### About this exercise:
Copy each line of the data beneath in which the word "network" appears.

### Data in this exercise:
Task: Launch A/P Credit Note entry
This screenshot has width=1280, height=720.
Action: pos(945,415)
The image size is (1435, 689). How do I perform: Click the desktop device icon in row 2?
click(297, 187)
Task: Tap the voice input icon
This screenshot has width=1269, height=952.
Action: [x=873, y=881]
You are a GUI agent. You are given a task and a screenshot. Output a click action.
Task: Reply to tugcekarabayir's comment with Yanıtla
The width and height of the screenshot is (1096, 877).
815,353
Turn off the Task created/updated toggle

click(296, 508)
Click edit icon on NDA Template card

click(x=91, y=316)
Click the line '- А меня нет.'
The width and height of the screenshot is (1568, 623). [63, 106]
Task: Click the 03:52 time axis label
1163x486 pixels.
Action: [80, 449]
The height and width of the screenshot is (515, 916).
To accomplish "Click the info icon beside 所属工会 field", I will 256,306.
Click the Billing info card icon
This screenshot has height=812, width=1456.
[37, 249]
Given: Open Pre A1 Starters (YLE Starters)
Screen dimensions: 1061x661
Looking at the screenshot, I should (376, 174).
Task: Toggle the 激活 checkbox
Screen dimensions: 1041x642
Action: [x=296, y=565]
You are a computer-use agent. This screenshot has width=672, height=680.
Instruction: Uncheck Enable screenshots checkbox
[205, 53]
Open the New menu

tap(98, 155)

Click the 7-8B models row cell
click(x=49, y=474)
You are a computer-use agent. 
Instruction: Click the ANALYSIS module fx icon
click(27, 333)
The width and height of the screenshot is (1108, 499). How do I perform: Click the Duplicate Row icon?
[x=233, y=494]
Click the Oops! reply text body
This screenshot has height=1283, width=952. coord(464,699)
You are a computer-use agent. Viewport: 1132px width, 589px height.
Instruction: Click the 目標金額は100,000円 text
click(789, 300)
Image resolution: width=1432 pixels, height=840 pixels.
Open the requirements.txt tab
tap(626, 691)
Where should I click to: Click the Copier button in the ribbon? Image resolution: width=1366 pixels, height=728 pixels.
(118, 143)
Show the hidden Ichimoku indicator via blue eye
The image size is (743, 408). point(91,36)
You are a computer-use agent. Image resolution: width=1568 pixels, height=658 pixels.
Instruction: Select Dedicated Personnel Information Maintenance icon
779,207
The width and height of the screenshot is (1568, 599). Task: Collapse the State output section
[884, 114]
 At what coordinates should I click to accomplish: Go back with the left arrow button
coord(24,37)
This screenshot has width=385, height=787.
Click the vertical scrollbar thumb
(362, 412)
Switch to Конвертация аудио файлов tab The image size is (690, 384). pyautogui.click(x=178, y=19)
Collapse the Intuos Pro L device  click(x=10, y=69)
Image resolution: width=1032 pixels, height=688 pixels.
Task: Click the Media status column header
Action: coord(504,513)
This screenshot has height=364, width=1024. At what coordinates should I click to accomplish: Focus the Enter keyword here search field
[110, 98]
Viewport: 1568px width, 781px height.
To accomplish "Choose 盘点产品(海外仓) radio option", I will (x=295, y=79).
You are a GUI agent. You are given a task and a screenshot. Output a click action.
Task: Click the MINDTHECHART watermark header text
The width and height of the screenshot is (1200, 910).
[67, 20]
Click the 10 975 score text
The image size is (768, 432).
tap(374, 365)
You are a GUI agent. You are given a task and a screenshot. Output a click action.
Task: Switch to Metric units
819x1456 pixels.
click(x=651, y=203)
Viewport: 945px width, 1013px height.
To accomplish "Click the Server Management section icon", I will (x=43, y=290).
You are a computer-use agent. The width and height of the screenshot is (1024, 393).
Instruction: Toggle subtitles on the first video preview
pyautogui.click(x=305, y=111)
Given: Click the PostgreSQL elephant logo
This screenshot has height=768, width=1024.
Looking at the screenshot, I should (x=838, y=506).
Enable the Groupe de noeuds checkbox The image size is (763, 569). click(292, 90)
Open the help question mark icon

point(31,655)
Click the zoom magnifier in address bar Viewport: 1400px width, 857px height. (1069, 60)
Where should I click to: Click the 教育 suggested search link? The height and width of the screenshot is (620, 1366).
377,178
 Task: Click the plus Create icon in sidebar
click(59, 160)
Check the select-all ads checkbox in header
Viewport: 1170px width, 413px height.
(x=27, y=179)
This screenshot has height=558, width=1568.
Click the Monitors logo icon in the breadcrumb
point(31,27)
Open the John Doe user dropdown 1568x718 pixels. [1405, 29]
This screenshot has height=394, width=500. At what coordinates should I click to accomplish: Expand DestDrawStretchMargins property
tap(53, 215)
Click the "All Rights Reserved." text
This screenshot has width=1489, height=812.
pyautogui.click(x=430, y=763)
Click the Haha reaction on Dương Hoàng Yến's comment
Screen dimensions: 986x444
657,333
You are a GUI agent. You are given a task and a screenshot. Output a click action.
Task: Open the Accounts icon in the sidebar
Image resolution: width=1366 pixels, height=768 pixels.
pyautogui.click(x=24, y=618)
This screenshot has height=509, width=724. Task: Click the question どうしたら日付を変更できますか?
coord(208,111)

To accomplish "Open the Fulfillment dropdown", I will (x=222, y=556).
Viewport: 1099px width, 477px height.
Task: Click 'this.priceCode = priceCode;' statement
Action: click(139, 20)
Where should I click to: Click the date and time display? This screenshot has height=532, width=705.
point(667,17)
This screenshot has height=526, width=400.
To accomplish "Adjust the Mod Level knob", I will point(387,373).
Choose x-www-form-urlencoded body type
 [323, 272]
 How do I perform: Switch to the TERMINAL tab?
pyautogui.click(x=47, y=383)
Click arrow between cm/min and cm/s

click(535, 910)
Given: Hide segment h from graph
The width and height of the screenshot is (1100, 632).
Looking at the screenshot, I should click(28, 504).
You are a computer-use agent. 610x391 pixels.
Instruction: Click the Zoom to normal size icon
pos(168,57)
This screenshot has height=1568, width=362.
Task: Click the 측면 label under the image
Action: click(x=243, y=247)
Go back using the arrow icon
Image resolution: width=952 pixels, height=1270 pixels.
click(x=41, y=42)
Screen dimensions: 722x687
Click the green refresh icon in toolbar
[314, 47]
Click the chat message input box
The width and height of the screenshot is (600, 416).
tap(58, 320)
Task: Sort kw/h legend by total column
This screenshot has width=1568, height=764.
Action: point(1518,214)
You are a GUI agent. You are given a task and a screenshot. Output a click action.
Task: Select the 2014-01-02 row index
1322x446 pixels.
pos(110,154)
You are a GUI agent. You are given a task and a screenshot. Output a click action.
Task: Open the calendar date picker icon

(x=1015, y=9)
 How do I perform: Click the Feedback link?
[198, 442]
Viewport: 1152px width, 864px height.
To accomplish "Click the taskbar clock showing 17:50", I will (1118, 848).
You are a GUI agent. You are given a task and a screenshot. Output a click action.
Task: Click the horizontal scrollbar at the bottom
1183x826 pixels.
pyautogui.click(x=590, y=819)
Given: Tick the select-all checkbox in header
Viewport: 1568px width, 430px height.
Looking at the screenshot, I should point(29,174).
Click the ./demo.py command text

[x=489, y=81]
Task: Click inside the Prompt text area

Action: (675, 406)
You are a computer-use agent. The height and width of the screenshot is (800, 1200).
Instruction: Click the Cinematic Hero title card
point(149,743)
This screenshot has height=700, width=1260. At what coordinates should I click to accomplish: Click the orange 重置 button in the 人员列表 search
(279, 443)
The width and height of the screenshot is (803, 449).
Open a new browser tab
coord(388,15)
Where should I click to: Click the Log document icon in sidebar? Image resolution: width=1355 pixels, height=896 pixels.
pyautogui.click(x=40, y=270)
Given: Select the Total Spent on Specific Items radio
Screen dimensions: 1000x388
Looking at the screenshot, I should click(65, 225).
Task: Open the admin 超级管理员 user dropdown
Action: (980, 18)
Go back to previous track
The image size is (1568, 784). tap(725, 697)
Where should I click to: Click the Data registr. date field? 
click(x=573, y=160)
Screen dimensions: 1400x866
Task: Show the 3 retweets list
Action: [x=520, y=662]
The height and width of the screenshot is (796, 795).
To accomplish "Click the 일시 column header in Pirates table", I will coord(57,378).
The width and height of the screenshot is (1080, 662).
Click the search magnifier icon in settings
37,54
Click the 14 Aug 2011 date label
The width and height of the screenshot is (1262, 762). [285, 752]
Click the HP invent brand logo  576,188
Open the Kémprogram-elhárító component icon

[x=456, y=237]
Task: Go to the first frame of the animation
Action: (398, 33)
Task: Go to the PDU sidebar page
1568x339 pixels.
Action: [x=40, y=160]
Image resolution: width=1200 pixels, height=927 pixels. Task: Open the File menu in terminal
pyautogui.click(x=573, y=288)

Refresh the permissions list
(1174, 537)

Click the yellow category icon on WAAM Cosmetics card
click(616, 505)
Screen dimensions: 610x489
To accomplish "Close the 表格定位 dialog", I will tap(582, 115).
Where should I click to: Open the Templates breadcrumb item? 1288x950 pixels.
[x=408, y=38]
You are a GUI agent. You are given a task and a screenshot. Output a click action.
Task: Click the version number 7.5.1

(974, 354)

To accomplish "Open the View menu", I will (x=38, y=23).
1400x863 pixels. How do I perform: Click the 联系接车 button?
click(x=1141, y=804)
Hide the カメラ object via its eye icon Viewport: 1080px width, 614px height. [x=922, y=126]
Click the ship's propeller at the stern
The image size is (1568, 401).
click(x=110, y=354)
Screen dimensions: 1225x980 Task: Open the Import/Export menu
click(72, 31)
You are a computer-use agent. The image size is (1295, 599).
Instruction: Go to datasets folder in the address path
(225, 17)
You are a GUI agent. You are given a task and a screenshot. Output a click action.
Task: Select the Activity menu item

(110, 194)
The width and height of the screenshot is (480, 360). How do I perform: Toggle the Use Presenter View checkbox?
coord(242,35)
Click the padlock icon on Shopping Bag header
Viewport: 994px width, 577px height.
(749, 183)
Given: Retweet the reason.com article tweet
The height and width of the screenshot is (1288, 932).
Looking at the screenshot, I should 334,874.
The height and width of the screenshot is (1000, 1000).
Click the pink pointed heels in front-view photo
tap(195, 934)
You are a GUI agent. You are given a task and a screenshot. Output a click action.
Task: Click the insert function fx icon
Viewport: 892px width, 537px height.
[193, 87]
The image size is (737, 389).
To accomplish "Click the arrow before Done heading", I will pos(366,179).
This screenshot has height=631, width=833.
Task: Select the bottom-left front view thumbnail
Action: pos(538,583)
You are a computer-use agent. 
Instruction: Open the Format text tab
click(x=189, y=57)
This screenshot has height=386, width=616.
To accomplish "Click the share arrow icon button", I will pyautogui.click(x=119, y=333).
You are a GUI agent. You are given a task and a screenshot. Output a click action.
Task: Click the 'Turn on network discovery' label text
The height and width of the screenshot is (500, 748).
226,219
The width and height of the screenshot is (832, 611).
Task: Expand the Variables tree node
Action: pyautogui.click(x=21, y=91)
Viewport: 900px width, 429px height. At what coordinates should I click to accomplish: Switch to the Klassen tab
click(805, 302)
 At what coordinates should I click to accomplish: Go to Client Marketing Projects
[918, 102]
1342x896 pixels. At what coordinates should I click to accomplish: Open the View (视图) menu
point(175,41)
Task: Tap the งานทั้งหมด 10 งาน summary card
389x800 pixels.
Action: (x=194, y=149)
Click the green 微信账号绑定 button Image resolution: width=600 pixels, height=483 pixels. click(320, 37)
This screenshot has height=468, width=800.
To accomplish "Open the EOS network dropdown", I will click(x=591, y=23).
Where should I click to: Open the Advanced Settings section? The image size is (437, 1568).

### Reply:
Task: Click the 'Turn on network discovery' label text
To accomplish "Open the EOS network dropdown", I will click(x=591, y=23).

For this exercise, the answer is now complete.